If your question is whether the “independent” agencies are Constitutional, the answer is yes. Congress makes the laws and the laws can constrain the behavior of the President. If the law says the President cannot fire someone, or interfere in an agency’s work, then the President cannot.

So who are such agencies accountable to? Congress. Just like the president is accountable to Congress.

This is just flatly incorrect. Humphrey's Executor (which may not be long for this world as precedent, anyway) lays out specific cases where "for cause" requirements on termination are Constitutional, but otherwise the President's power to dismiss subordinate officers of the executive branch is absolute.

  •   The Court distinguished between executive officers and quasi-legislative or quasi-judicial officers. The Court held that the latter may be removed only with procedures consistent with statutory conditions enacted by Congress, but the former serve at the pleasure of the President and may be removed at his discretion. The Court ruled that the Federal Trade Commission was a quasi-legislative body because it adjudicated cases and promulgated rules. Thus, the President could not fire a member solely for political reasons. Therefore, Humphrey's firing was improper.
    

    https://en.wikipedia.org/wiki/Humphrey%27s_Executor_v._Unite...

### REQUIRED ACTIONS
1. Return the discussion of independent agencies word for word, starting at "If your question" and ending at "the President cannot.".
2. Take the discussion of independent agencies further, picking up right after its final line.
The items have no connection to the discussion of independent agencies.

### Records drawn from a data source
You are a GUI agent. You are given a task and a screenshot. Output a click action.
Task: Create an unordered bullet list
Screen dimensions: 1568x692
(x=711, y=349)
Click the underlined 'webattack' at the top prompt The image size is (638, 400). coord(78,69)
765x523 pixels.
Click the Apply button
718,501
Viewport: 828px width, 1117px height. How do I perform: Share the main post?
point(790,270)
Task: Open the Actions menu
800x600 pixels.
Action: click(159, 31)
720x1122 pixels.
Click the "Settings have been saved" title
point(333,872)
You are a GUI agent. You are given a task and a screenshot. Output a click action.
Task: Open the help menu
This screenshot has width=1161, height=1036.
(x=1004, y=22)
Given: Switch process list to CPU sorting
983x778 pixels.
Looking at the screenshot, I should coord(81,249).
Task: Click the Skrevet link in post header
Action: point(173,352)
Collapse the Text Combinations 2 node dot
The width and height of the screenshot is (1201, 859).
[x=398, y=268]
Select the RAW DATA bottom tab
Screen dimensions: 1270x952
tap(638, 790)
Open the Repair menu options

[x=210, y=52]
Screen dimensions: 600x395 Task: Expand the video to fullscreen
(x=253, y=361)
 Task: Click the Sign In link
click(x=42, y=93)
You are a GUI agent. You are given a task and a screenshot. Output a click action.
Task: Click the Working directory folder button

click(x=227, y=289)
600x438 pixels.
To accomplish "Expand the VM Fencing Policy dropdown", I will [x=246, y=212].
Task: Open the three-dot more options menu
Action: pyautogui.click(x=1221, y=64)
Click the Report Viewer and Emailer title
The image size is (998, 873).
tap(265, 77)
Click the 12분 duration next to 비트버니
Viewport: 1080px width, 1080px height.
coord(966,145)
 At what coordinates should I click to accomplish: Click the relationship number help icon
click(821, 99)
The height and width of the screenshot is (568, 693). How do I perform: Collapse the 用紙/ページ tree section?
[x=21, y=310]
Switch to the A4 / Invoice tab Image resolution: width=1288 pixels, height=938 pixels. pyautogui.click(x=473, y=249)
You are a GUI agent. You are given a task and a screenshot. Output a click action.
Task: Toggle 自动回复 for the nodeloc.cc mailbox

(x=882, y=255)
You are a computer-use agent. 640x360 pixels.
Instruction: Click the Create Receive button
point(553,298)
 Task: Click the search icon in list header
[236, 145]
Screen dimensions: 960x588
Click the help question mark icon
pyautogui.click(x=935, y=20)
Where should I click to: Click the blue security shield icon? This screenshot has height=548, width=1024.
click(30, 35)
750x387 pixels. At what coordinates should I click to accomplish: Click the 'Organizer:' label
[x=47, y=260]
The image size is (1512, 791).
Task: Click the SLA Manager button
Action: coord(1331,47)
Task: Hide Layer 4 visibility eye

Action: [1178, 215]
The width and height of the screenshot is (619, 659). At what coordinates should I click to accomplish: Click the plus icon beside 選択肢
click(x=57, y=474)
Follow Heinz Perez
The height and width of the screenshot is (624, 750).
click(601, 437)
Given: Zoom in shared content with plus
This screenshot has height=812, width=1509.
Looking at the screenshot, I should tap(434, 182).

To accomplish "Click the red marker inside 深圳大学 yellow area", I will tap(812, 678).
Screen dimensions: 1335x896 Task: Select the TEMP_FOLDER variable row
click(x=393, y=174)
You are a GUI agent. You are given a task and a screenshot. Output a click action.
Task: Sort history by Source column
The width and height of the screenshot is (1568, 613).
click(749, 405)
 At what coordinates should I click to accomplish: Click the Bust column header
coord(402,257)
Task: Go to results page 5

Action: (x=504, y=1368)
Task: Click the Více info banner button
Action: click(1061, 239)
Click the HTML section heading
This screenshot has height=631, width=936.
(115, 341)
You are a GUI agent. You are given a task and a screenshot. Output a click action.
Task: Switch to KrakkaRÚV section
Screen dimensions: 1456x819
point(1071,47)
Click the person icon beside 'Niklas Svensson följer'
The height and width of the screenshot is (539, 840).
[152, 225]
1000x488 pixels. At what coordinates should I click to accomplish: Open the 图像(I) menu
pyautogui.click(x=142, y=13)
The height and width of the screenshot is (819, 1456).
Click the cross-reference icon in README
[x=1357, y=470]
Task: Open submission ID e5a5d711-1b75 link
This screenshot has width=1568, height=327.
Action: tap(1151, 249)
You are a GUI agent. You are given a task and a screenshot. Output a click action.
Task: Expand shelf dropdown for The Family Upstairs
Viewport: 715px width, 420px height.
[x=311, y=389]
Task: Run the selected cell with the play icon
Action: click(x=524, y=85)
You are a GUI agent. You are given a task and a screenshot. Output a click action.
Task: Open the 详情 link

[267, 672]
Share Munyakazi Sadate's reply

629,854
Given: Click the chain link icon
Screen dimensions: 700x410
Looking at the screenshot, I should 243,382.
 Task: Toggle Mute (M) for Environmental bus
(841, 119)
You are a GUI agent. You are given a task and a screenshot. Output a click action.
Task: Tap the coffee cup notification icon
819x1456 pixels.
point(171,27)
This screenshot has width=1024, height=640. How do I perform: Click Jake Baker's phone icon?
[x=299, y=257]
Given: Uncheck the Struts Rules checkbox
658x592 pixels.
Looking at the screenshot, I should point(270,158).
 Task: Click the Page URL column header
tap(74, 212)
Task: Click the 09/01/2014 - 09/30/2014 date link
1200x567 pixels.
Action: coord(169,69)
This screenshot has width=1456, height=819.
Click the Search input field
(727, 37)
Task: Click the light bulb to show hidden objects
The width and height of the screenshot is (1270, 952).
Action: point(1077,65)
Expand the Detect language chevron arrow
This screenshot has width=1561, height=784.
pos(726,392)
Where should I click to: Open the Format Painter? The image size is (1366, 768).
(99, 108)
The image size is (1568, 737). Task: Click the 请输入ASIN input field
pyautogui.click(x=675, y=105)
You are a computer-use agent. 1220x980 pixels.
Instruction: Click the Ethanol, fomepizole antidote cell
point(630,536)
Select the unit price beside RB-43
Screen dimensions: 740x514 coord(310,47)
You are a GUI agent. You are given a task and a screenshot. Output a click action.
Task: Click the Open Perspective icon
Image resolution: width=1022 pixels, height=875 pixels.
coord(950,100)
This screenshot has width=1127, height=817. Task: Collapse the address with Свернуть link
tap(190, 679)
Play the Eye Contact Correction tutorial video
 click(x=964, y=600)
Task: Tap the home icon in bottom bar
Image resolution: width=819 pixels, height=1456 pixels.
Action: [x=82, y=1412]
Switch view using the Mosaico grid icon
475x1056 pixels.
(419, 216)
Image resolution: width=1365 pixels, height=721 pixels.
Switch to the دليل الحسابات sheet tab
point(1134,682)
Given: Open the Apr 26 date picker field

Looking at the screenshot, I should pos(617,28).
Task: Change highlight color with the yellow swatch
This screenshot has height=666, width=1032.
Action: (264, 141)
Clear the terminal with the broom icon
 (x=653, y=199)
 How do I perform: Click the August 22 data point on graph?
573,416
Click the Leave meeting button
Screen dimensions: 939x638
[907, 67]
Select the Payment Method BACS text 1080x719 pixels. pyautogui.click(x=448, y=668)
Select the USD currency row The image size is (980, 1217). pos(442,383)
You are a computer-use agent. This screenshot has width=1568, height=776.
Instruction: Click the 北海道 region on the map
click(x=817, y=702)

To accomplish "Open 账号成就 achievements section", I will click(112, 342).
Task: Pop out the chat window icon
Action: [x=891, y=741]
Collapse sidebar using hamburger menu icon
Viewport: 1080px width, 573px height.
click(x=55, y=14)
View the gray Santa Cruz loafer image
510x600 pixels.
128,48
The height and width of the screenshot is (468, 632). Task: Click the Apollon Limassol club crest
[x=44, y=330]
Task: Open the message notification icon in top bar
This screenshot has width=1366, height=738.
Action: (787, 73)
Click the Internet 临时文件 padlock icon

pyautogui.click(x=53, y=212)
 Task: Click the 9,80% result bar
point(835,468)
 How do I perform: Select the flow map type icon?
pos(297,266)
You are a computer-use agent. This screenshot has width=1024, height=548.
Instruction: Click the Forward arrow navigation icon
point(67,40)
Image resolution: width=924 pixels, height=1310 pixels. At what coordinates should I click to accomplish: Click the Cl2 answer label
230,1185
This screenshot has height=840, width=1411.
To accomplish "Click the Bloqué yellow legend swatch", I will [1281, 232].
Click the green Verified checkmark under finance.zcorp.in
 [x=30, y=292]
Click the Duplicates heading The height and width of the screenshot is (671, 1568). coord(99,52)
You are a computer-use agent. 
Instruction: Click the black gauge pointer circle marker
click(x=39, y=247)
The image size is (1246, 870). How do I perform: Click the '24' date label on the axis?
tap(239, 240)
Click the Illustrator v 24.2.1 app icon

### EXPECTED OUTPUTS
1.
If your question is whether the “independent” agencies are Constitutional, the answer is yes. Congress makes the laws and the laws can constrain the behavior of the President. If the law says the President cannot fire someone, or interfere in an agency’s work, then the President cannot.

2.
    Sounds like what the parent was saying, so not flatly incorrect.

    • What the parent said:

      “If the law says the President cannot fire someone, or interfere in an agency’s work, then the President cannot.”

      This is, indeed, flatly incorrect. Congress cannot pass a law requiring that the Secretary of State or Defense or Treasury be fired only for cause. The SCOTUS case knocking it down would likely be 9-0.

      “Congress writes the laws and can make them say whatever they want” totally ignores separation-of-powers concerns that the Constitution and its guardians in Article III courts take very seriously.

      6 replies →

  • Your comment is way too vague to be declaring anything as flat out wrong. At any rate, federal employees have numerous protections from being fired arbitrarily as laid out by the Civil Service Reform Act of 1978, a law passed precisely to limit arbitrary firing of federal employees, especially for politically motivated reasons.

So your understanding is that these agencies are part of the legislative branch and the senate/house would have the power to do this?

If it’s that clear will it be easy to take this to the Supreme Court?

  • They are part of the executive branch, but the law governs and constrains the behavior of the executive in managing them.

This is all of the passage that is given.